### [DATA SECTION]

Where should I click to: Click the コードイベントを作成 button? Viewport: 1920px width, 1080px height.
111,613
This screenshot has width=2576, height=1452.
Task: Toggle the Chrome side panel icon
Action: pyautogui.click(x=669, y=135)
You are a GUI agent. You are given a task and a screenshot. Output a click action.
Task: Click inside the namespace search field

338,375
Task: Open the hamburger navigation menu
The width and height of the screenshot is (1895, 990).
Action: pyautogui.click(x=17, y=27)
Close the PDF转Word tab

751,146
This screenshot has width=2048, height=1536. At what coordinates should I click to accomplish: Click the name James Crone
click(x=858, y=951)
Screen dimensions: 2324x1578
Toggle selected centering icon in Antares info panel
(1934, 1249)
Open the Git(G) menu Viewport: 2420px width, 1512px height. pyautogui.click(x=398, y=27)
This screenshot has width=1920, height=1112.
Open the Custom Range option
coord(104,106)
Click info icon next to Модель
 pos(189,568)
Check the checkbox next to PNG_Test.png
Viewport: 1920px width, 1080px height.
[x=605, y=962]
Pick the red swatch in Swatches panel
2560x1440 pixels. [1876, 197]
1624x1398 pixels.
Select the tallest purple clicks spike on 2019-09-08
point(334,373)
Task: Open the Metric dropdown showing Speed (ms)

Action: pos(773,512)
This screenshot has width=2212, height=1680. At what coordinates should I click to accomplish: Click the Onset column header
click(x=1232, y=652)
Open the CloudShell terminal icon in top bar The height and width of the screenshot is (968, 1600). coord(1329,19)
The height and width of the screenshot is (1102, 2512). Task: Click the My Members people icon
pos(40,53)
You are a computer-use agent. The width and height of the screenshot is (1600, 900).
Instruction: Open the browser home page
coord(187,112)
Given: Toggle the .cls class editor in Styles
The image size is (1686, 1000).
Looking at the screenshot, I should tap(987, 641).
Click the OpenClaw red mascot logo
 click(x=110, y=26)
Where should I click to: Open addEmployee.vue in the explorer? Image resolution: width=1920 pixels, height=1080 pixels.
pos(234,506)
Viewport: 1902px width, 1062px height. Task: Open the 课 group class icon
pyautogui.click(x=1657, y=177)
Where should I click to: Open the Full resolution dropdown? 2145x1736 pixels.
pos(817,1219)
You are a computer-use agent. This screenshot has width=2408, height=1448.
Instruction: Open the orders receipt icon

### [EXERCISE DESCRIPTION]
If a line in the records has the word "agent", copy that line.

### [RESPONSE TO THE EXERCISE]
You are a GUI agent. You are given a task and a screenshot. Output a click action.
You are a computer-use agent. The width and height of the screenshot is (1600, 900).
You are a computer-use agent. This screenshot has width=2408, height=1448.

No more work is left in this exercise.